Crucially, for the Teaching & Learning Toolkit, effect sizes also allow individual results from different tests to be synthesised. By looking at effect sizes in combination, we can begin to build up a more rigorous evidence base for education interventions.

Although, synthesising effect sizes is not without criticism. In working with practitioners across Australia, Evidence for Learning team members are often asked to respond to the arguments against meta and meta-meta analysis. Recently Tanya was part of an Educators Reading Room Podcast (ERRR) where Professor John Hattie addresses these criticisms in greater detail (released 1 June, http://www.ollielovell.com/errr/johnhattie/) than we can here, in response to a previous podcast by Professor Adrian Simpson (Lovell, 2018).

For the purposes of this blog we will be looking at four main arguments against meta-analysis (Simpson, 2017) and what they mean for educators. The four main arguments raised are 1) comparison groups, 2) range restriction, 3) measure design and 4) that meta-analysis is a category error.

Comparison groups

The key argument here is that you can’t compare studies that have different comparison groups as the effect size will change dependent on the comparison group.
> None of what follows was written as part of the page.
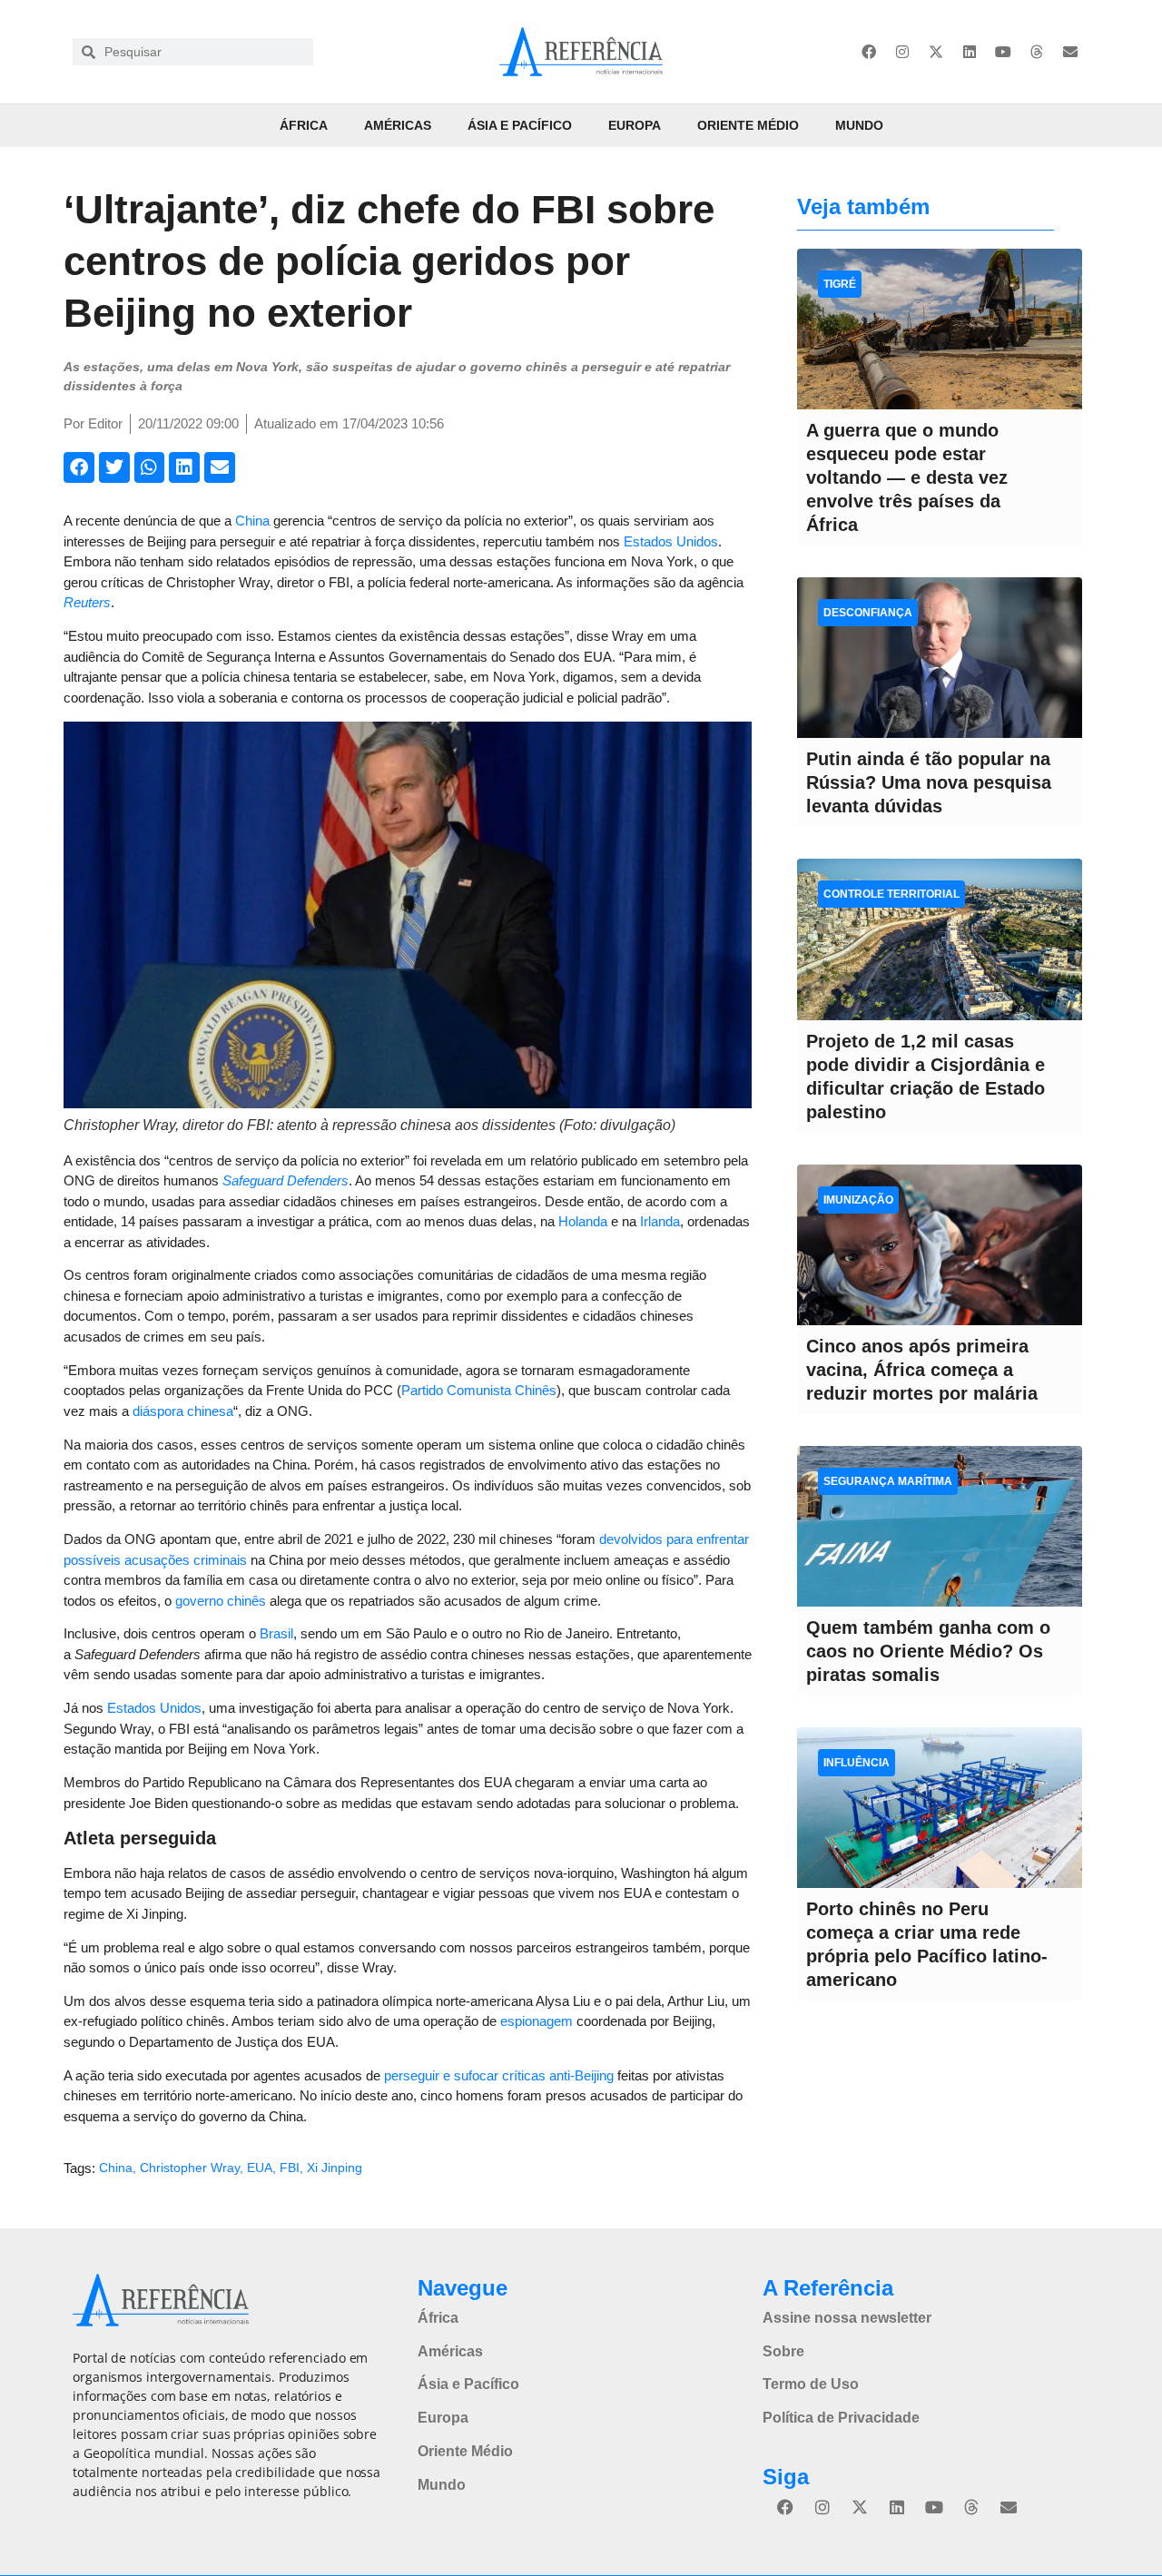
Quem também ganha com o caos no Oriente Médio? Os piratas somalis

Yes, it is true that if we change the comparison group the effect size will change.

An effect size is calculated by taking the mean of the treatment’ group and subtracting it from the mean of those in the control/​comparison group, and then dividing by the spread (the pooled standard deviation) as seen in figure 1.

So, if you change the control group then you change the overall effect size.

Effect size

Figure 1: The equation for the calculation of an effect size

For the Teaching & Learning Toolkit (the Toolkit) (Education Endowment Foundation, 2018) we have worked to overcome this by choosing studies with robust and appropriate comparison groups and using the padlock evidence security rating (Table 1). If a study in the Toolkit involves a less robust comparison this is given a lower padlock rating to let the users know that the evidence is not as trustworthy as other approaches. In building new evidence through (Evidence for Learning, 2018), four trials have been commissioned by Evidence for Learning (a majority of them being randomised controlled trials) to identify programs and approaches that work best at raising achievement and sharing this with educators in the most accessible way possible. Within the randomised controlled trials, control groups allows us to compare and see what happens when an intervention is introduced in order to form an effective observation.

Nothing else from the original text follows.